▶ _EXERCISE PASSAGE_
=== Begin Enclosure ===

In the discussion of Shakespeare's Personal Faith on our list (April 7,
2005), I have no argument with Stuart Manger's first paragraph about his
observation that great poetry (and painting for that matter) can be
created to rhapsodize such things as homosexuality, pornography, and
even worse. But surely everyone will have to admit that creations
dedicated to such offbeat themes will be limited in their reach.

Consider for a minute about three ways to think of Sonnet 30. First, it
can be thought of as an ode to the power of friendship, a power so
strong that it can restore the losses of the death of loved ones. At
that level, the poem has enormous reach. But when the issue is raised of
who the poet's friend is, suddenly new forces are introduced. If the
friend happens to be part of a homosexual friendship, not merely a Damon
and Pythias kind, rightly or wrongly, it can be disturbing to the
contemplation of some readers that could affect feelings about the poem
and the poet himself.

Similarly, if the friend in the poem happens to be God, added to the
sentiments of friendship are those connected with religious faith in
this Friend in whose care the souls of the dead are entrusted, minus the
negative feelings evoked in those readers who find such faith unbecoming
to the poet.

I think that we have here three different poems since the overtones
evoked are so different. It is naive to think that these differences
don't matter to various publics. As far as the greatness of the poem as
a literary creation is concerned, I can live with any of these
alternatives, whichever turns out to be the verified case.

=== End Enclosure ===

▶ _EXERCISES_
- A) List the ways of reading Sonnet 30 that the post on that sonnet describes.
- B) Carry on the post about Sonnet 30 from its final sentence.

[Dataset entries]
=== Begin Enclosure ===

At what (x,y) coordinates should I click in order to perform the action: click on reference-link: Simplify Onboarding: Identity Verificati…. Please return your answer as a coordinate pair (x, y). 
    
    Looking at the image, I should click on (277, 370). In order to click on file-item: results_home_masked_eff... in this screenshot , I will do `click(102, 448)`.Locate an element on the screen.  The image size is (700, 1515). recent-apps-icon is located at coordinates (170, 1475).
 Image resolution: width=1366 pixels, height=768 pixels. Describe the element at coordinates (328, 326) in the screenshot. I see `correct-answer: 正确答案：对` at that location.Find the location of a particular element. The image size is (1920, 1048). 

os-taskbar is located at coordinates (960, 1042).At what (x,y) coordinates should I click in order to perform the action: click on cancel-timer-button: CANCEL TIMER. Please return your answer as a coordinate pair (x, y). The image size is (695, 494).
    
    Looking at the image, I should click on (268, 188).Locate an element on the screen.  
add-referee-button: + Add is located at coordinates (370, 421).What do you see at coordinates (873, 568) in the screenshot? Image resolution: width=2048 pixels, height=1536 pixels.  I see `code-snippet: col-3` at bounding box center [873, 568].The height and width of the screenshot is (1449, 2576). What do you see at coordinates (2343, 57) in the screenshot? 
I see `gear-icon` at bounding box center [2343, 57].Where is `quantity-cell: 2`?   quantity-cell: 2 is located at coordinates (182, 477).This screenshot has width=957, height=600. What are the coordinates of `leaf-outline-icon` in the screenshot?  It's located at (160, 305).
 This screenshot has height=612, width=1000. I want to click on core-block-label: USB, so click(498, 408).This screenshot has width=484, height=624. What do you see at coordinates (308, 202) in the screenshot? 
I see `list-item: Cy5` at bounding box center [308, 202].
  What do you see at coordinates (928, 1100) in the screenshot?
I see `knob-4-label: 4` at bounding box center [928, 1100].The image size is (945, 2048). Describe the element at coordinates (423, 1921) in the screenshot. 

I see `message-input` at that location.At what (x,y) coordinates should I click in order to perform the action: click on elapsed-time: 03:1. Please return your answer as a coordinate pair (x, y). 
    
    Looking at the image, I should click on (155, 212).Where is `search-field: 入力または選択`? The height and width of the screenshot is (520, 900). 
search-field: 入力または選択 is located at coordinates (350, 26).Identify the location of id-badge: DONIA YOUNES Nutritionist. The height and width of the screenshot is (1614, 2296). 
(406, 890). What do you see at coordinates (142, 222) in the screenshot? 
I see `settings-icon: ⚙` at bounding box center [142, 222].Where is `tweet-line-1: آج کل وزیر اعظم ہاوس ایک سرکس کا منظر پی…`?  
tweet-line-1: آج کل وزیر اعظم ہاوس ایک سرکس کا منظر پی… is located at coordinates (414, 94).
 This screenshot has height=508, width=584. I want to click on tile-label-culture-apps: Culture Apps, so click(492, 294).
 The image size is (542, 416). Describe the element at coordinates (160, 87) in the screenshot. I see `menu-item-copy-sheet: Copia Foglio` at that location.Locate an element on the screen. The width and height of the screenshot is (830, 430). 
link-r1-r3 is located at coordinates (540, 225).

=== End Enclosure ===

▶ _ANSWER SECTION_
- A)
- As an ode to the power of friendship, strong enough to restore the losses of the death of loved ones
- As a poem about a homosexual friendship, not merely a Damon and Pythias kind
- As a poem in which the friend is God, adding feelings of religious faith in the Friend in whose care the souls of the dead are entrusted

- B)
However I part company with Stuart Manger when it comes to the
implications to be drawn from the kind of relationship that the poet has
with his allegedly human friend. It is one thing when a relationship is
one of deep, mutual love. It is altogether different when the
relationship is asymmetrical and involves a spectacularly evolved person
who places his love at the feet of an uncaring partner infinitely less
developed in human terms.  Such a relationship smacks of masochistic
pathology and bespeaks someone that distorts reality in failing to
recognize his own worth, let alone fails to discern the character his
partner.

Can we really believe that the great poet would invest an alleged young
friend with the power to become "the grave where buried love doth live,"
to be the one in whom resides the love that was once shared with
departed friends, as he does in Sonnet 31? Only if you also accept that
the poet is mentally unbalanced, unlike what it would be the case were
his love directed to a God Who is indeed "the grave where buried love
doth live." The difference here is enormous since under the alternative
of the young man it would mean that masochistic, homosexual love makes
no difference in the capacity of a poet to engage reality and human
character at their deepest levels. The question here boils down to which
view of the poet is the true one, a poet engaged in a sick relationship
or one showing loving fealty to his God? At stake is an accurate
understanding of human nature, not one that is the product of amateur
psychologists, however accomplished as literary specialists.

Stuart Manger would allege that the issue has been resolved by the work
of literary experts like Booth and Vendler in favor of the young man. I
challenge that view since there is no evidence that the friend of the
sonnets is indeed an actual young man. The initials WH and the "Mr"
before them don't match the condition of Henry Wriothesley (pronounced
Riley) the Earl of Southampton, the favorite candidate, to name but a
few of the problems of such assumptions.

Hellen Vendler merely assumes that the friend is a young man and
tortures her interpretations to fit that mold. Stephen Booth, also
without evidence, shares her view and even in the most sophomoric manner
mars his book with attempts to find sexual innuendo in the Sonnets in
every combination of words in which this is conceivably possible,
reminding one of the kind of reaching that immature adolescents are
given to.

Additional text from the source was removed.